(What the task asks):
All lines in the data below carrying the string "dimensions" are to be located and copied.

Data entries
═══
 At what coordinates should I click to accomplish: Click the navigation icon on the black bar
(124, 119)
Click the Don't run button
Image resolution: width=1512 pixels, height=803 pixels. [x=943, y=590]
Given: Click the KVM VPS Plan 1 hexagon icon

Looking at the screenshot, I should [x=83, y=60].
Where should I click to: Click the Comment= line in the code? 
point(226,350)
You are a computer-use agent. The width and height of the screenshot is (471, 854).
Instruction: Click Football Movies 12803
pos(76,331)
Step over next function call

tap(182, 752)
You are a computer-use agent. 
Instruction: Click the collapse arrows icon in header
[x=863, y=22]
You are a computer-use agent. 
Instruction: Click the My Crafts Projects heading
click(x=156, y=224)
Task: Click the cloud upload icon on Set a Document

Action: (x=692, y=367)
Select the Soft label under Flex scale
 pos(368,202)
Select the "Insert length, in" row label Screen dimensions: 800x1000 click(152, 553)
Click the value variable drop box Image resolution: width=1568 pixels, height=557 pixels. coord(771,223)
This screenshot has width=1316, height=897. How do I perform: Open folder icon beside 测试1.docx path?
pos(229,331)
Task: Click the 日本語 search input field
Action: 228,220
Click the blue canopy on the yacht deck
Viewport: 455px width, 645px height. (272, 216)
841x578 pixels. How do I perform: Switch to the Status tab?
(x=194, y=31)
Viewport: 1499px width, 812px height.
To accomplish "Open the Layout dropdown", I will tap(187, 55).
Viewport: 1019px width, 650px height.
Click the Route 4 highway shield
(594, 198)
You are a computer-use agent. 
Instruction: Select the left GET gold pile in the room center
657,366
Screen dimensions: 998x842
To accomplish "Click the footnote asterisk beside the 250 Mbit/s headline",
═══
(Expected answer):
Select the "Insert length, in" row label Screen dimensions: 800x1000 click(152, 553)
Screen dimensions: 998x842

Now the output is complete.